Selected text:

Writing Functions for the flip Project

From Displayr
Jump to: navigation, search

The following should be used as a guide when writing functions and packages for the The flip Project.


Standard R function signatures

A function signature defines how the inputs and outputs of a function should be written. Functions that are likely to be directly called by users should be written as described below.

Formulas

Where a formula is used in Standard R, the signature should be of the form:

FunctionName <- function(formula, data,...)

The data parameter should be a data.frame.

Filters: subset

Where a function takes variables or Variable Sets as inputs, a subset parameter should be applied, which can be used for filtering (see also Filters in R).

Weights: weights

Weights are discussed in detail in Weights in Displayr. In general, functions that take variables or Variable Sets as inputs should allow users to pass in weights, and should treat them as sampling weights. Furthermore, the functions should be designed to take weights of an arbitrary scale (i.e., if the scale of the weights should not be a factor in inference).

Missing data: missing

flip Project functions should be explicitly written to give the user a choice of how to treat missing data, where the arguments should be:

  • Informative. For example, the most common default is "Exclude cases with missing data". This phrasing verbosity is appropriate, because the terseness of missing data treatment in R causes problems (e.g., the meaning of na.omit in predict, and the non-uniform application of the na functions (e.g., cor uses use instead of na.rm).
  • Addressing of missing data within functions, rather than as a separate pre-processing step (e.g., "Multiple imputation").

See The missing data options in Q for examples.

Random number seed: seed

Where a function involves a random component, a parameter should be provided called seed. This should come with a default argument, so that the function always returns the same results unless the user has modified it (e.g., seed = 1223).

Arguments

Arguments that are intended to be regularly used by a user are written in 'English', with capitalization of the first word. This is so that graphical user interfaces can be more easily hooked up.

Transforming data

Before Displayr variables are used, they must be passed through a function called ProcessQVariables in flipTransformations. This function processes the variables so that they are in a suitable form to be used in Standard R. For example, date variables are processed such that they become factors whose levels are the date periods specified for the variable.

Exercise requirements:
A) Decide whether each statement agrees with the flip Project guide, answering yes or no and quoting the deciding words: (i) The data parameter in a formula signature should be a data.frame. (ii) The seed parameter should be provided without a default argument. (iii) Arguments meant for regular use are written in English with the first word capitalized.
B) Using the flip Project guide, answer these questions:
(i) What is the name of the parameter used for filtering?
(ii) What example value is given for the seed parameter?
(iii) What function must Displayr variables be passed through before they are used?
C) Translate this sentence from the flip Project guide into Spanish: "Where a function involves a random component, a parameter should be provided called seed."

Records from a data source:
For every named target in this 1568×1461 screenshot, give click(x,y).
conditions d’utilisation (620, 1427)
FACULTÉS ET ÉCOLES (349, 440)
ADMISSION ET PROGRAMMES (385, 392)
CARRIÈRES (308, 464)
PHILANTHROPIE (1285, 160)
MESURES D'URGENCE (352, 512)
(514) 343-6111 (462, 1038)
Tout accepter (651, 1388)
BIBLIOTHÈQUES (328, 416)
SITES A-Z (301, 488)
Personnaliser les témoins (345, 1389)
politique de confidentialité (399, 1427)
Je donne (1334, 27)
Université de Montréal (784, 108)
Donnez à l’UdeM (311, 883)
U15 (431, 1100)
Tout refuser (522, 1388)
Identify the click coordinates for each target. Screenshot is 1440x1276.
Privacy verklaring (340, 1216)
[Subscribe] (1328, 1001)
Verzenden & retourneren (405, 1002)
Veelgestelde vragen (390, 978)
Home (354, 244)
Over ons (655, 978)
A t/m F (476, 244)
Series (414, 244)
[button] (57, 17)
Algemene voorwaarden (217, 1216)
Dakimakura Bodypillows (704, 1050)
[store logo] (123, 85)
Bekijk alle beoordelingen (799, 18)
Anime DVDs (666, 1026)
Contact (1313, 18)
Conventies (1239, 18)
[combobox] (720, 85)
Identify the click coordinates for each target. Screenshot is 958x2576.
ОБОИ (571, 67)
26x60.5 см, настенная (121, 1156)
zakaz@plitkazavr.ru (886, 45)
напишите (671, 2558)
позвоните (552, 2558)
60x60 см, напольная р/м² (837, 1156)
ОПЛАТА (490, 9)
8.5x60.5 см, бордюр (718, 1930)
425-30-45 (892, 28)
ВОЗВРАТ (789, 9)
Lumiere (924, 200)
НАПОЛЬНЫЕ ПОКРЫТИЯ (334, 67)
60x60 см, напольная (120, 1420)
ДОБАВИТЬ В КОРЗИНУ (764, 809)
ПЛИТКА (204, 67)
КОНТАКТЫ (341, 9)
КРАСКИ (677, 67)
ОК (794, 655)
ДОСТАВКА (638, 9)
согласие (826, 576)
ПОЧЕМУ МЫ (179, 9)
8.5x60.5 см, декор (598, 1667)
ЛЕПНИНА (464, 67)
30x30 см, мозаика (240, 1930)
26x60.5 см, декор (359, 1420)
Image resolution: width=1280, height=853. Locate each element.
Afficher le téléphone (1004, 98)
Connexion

Task-by-task outputs:
A)
(i) Yes: "The data parameter should be a data.frame."
(ii) No: "This should come with a default argument"
(iii) Yes: "Arguments that are intended to be regularly used by a user are written in 'English', with capitalization of the first word."

B)
(i) subset
(ii) seed = 1223
(iii) ProcessQVariables

C) Cuando una función implica un componente aleatorio, se debe proporcionar un parámetro llamado seed.